Дом Кольмана в Кирочной улице - это вот этот?:
http://www.citywalls.ru/house6216.html
Штейнгейля до тюрьмы я совсем не знал: сблизился я с ним в Петровских казематах. Какие могли быть побудительные причины нашего сближения, я до сих пор не могу понять. Как изъяснить сближение такого умного, такого положительного человека, как Штейнгейль, отца многочисленного семейства, прошедшего сквозь огонь и воду житейских треволнений, старейшего почти тридцатью годами молодого юноши, танцовавшего для моциона в железах французские кадрили, — я до сих пор не могу отдать верного отчета. Но возвращаясь теперь к воспоминанию прошедшего, я без пошлого самовосхваления, а с чувством благодарности к богу, одарившему меня каким-то особенным оттенком характера, с которым я без особенного с моей стороны старания приобретал расположение и дружбу людей, во всех отношениях гораздо выше меня стоящих. Пример налицо: моя тесная дружба с Торсоном и Штейнгейлем... Казематная жизнь сперва сблизила, а потом соединила меня со Штейнгейлем неразрывными узами самой чистой, бескорыстной дружбы. Правда, сначала не по вкусу мне были некоторые особенности в его личности. Так, например, мне не нравилась в нем какая-то театральность, какое-то желание рисоваться, даже речь его, ровная, плавная, спокойная, казалась мне речью Цицерона, сперва написанною и потом выученною наизусть, но потом я убедился, что он не мог быть другим, иначе он был бы не Штейнгейль, но что он, со всеми, по моему мнению, недостатками, прямая, русская душа... Со своей стороны, и он вначале думал видеть во мне более незрелости и ветренности, нежели сколько было во мне этих недостатков. Кипучая жизнь, выливавшаяся у меня иногда через край в резких выходках суждений и самых действий, подавала беспрестанно повод к подобным заключениям. Но так или иначе, мы сблизились друг с другом, и эта дружба длилась до его могилы. В день моих именин, 8 ноября 1836 года, он принес ко мне маленькую книжечку «Manuels d'Epictete»* в подарок. На заглавном листке была надпись: В незабвенный год жизни моей и отечества (1812 г.) эта книжка приобретена мною — тебе ее дарю, мой единственный друг и товарищ несчастия, также незабвенного. Если ты будешь тверд в своих правилах, согласных с нею, ты не забудешь седого друга твоего. Эти немногие слова могут служить лучшим истолкованием наших отношений.
Что же касается до биографических о нем сведений, чистосердечно признаюсь в невозможности удовлетворить ваше желание.
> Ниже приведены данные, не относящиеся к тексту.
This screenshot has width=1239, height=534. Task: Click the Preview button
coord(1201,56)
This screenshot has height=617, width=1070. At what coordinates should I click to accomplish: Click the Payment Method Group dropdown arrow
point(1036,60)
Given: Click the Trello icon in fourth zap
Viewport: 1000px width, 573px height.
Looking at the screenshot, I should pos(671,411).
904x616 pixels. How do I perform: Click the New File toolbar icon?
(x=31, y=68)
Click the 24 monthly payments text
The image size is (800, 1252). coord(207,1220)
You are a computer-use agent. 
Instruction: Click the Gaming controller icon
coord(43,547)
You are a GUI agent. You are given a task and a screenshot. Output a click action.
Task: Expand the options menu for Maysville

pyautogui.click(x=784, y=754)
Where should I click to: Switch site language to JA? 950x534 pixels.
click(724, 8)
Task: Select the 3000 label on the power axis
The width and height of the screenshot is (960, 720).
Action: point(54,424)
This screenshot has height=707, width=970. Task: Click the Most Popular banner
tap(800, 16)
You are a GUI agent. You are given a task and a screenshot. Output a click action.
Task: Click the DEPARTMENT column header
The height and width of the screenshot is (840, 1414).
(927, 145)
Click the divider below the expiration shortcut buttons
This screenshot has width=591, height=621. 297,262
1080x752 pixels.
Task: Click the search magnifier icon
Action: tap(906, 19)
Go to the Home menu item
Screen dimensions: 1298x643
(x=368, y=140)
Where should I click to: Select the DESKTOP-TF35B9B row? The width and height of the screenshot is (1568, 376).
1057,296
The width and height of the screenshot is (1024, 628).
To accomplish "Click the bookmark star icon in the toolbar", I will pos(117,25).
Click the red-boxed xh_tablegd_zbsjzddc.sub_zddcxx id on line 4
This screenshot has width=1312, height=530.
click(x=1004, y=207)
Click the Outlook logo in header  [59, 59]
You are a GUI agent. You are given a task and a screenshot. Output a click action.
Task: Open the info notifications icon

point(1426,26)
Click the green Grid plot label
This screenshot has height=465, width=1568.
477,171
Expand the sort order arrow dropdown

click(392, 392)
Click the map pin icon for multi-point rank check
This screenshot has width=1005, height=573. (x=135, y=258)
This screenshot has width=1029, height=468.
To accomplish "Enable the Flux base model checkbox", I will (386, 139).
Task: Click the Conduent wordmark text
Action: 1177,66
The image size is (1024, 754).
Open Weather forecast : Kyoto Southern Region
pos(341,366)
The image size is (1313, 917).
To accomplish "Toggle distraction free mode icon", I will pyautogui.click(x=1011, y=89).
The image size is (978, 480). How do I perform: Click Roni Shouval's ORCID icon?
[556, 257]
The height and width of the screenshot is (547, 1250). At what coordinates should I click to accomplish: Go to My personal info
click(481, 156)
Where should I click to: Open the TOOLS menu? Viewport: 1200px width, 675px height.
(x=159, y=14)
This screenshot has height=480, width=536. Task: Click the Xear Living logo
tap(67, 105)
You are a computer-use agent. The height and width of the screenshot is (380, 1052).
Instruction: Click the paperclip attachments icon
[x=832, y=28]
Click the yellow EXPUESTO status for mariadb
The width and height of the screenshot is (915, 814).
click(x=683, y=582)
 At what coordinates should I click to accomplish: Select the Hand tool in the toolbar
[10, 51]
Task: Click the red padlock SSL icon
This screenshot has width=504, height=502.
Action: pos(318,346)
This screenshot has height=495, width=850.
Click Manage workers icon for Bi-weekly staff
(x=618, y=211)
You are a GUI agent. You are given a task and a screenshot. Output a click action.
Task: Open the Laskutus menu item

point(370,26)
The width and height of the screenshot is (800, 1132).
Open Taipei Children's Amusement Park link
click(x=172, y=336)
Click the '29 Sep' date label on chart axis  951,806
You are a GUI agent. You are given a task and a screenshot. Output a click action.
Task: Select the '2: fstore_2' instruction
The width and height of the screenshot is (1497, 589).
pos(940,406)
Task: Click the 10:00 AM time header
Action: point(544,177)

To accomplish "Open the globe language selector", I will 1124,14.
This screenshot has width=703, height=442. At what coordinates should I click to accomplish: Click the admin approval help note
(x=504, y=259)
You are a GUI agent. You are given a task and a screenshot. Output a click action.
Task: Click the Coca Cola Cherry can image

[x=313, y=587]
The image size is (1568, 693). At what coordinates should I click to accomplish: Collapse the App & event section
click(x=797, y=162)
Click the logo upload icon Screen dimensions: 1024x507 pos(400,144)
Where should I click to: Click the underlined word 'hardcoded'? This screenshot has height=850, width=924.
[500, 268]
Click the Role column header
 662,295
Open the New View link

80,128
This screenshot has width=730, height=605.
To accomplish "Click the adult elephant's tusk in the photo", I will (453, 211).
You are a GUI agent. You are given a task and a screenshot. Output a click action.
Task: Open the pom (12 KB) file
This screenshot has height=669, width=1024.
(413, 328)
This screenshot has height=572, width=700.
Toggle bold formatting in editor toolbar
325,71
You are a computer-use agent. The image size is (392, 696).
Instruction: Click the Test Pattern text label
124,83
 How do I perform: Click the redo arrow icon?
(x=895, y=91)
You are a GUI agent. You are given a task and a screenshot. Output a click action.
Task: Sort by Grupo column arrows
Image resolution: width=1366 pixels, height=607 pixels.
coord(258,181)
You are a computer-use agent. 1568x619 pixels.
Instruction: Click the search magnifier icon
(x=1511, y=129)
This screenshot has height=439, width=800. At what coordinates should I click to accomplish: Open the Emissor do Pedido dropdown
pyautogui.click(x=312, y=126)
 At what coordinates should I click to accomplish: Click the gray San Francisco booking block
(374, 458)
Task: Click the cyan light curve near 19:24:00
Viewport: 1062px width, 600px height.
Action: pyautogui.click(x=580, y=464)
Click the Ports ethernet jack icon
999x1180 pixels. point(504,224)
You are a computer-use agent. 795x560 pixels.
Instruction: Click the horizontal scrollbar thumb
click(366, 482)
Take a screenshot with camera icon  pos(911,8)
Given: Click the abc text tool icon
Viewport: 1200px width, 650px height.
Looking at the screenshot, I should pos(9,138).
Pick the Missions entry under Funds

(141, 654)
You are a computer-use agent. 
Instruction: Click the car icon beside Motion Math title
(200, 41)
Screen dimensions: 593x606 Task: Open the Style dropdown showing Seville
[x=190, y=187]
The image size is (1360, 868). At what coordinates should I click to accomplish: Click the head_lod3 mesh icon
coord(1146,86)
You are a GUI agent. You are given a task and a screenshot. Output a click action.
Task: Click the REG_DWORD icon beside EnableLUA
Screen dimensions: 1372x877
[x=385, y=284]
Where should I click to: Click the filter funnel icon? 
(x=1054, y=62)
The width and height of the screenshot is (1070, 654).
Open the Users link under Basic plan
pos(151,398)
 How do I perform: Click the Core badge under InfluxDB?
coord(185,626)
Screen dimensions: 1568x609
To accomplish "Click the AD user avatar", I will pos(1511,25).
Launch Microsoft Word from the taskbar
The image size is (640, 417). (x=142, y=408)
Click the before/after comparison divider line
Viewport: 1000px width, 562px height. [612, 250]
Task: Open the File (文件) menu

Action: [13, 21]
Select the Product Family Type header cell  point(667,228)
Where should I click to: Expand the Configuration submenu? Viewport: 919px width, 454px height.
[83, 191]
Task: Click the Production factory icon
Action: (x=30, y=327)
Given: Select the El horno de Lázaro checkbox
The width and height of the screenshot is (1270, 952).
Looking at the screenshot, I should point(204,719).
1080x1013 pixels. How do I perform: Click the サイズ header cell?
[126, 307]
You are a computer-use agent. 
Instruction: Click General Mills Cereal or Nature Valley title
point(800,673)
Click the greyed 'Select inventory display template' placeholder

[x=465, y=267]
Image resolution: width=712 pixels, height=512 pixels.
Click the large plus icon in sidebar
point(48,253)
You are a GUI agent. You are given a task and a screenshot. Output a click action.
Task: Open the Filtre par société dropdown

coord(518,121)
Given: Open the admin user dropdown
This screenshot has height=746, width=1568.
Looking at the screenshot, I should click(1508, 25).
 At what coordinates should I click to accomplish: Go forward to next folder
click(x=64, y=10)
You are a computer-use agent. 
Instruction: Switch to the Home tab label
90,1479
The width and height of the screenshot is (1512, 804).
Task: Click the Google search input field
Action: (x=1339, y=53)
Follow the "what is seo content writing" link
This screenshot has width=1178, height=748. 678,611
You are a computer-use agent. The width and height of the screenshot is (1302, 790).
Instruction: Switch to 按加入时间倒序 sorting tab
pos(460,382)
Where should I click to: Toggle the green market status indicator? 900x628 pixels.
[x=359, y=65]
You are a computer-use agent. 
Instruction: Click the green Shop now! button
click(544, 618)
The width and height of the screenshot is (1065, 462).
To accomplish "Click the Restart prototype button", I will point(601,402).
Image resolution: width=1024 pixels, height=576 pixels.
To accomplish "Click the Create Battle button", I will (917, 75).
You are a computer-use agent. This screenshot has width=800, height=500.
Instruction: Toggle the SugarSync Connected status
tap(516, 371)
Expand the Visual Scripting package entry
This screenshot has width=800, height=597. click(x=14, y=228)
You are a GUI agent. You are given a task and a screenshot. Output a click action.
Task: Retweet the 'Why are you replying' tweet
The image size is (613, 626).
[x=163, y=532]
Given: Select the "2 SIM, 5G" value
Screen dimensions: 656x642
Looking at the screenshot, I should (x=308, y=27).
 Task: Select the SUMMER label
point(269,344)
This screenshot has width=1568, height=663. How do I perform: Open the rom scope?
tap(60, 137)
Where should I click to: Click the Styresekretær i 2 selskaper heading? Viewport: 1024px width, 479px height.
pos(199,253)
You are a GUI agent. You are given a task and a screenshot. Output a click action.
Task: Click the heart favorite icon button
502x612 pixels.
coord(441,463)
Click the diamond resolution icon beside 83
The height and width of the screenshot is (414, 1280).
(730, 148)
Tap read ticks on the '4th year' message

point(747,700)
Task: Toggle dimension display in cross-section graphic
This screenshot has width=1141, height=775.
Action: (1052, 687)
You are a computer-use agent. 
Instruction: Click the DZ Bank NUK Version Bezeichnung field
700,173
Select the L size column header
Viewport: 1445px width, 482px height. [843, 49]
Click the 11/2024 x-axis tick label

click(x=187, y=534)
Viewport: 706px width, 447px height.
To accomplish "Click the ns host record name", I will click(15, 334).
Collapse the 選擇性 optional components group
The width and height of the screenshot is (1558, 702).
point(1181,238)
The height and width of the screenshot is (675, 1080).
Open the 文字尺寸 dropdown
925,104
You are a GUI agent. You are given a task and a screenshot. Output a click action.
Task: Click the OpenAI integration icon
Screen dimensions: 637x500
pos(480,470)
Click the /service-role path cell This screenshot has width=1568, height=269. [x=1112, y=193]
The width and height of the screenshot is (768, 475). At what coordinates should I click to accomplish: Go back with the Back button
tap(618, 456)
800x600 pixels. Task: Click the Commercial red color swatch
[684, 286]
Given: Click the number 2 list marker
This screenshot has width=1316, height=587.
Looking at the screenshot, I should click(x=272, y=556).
Нам было мало надобности собирать друг о друге сведения о прошедшей жизни, и, сверх того, если бы кто и захотел заняться такою работою, надо было их записывать, чтоб после не перепутать, а этого делать нам было невозможно. Без сомнения, я мог бы Вам сообщить, кое-как опираясь на слабеющую уже память, многие из его занимательных рассказов о прошлом в его жизни, но они не послужат материалом для биографии.
Поведение его пред тайным судом было не только безукоризненно, но высоко оригинально по резкости ответов. Он и Торсон — может быть, более всех из подсудимых — высказали самодержавному владыке самых горьких для него истин. На вопросный пункт «Что побудило вас вступить в Тайное Общество?» — он поместил, между множеством причин, такой отвратительно-верный портрет нравственности того человека, который принимал скипетр для управления 60 миллионами, что члены суда упрашивали его переписать ответы, давая ему знать, что их будет читать сам государь.
— Тем лучше, — отвечал он, — пусть он посмотрится в это зеркало. А я, — прибавил, повторяя слова Пилата, — еже написах, написах. — Пожалуй, и в этой браваде можно видеть долю театральной выходки, если б он не заплатил за нее, может быть, лишними двумя-тремя годами каторжной работы.